◆ **WHAT IS BEING ASKED**
Find the line with "Screen dimensions: 824x698" in the data below. Repeat it and every line after it up to the end, exactly, but drop the pictures.

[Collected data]
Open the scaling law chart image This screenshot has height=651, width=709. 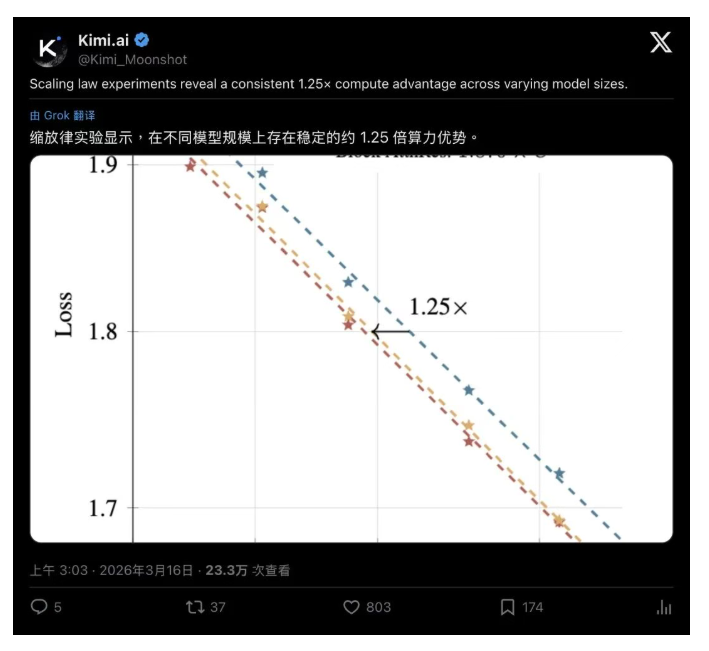pyautogui.click(x=351, y=349)
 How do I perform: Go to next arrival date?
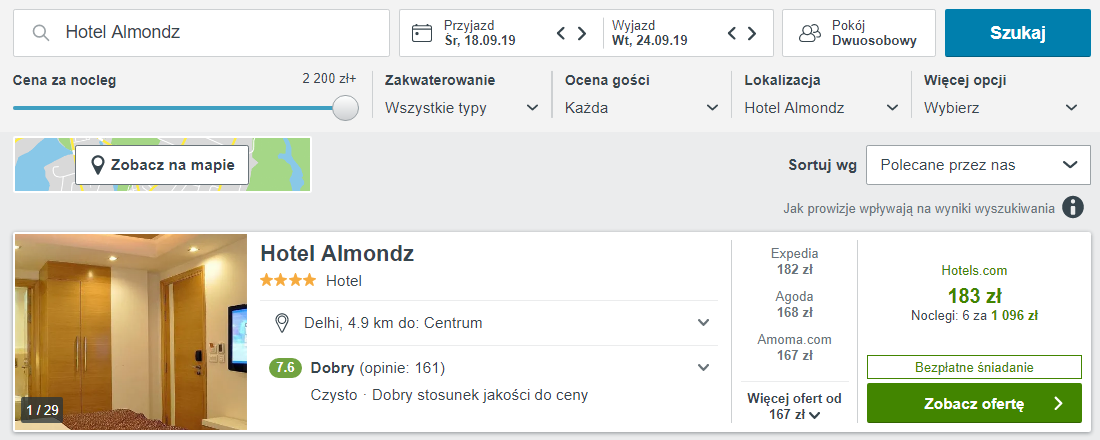pyautogui.click(x=582, y=33)
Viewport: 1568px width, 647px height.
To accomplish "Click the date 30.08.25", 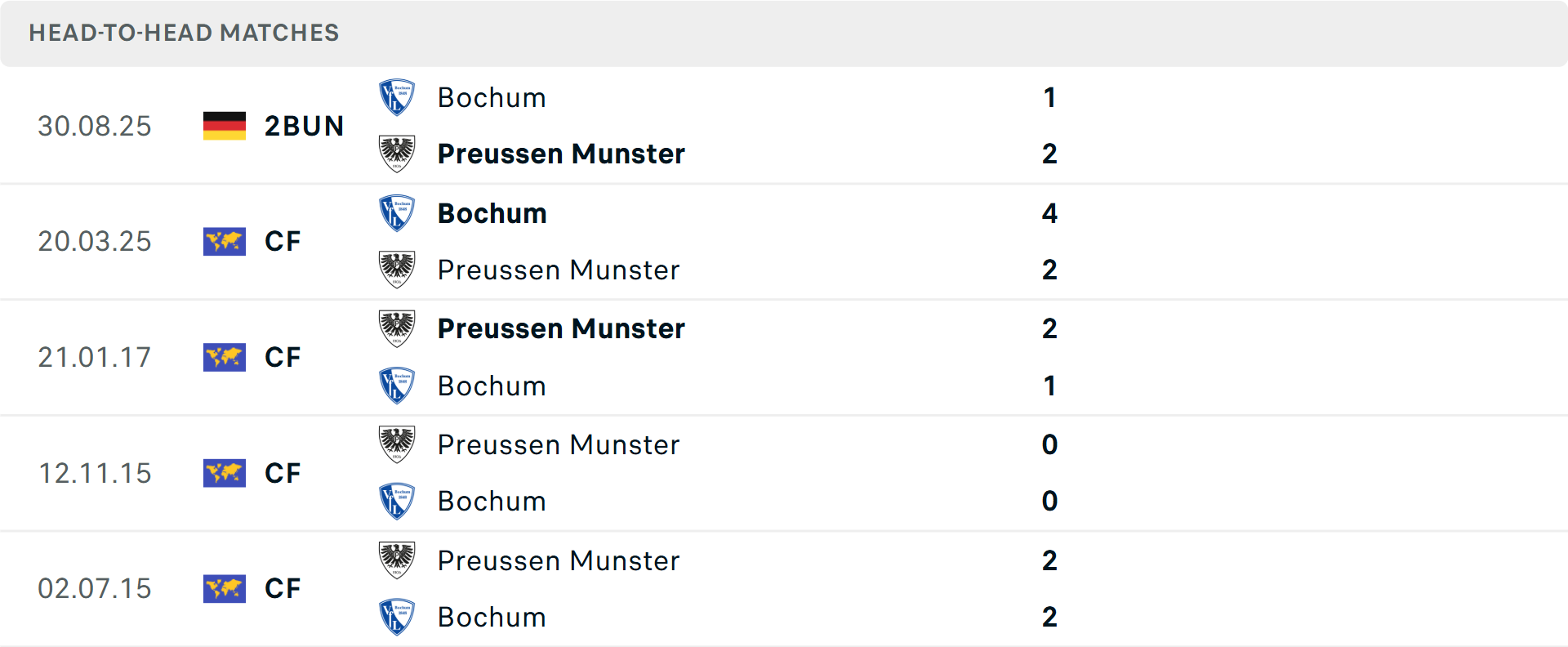I will (95, 126).
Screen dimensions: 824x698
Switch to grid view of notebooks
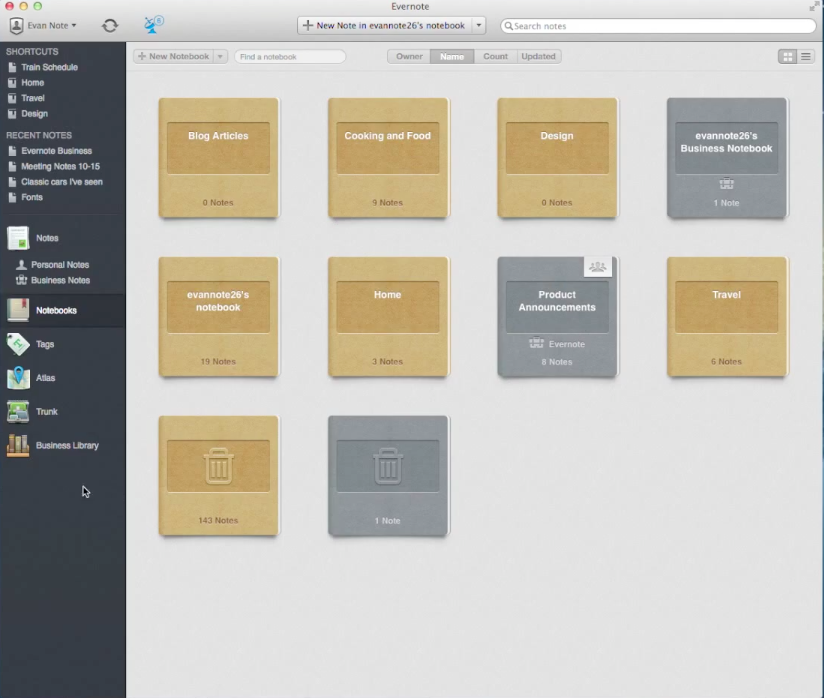[x=787, y=57]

◆ **TASK OUTPUT**
Screen dimensions: 824x698
Switch to grid view of notebooks
[x=787, y=57]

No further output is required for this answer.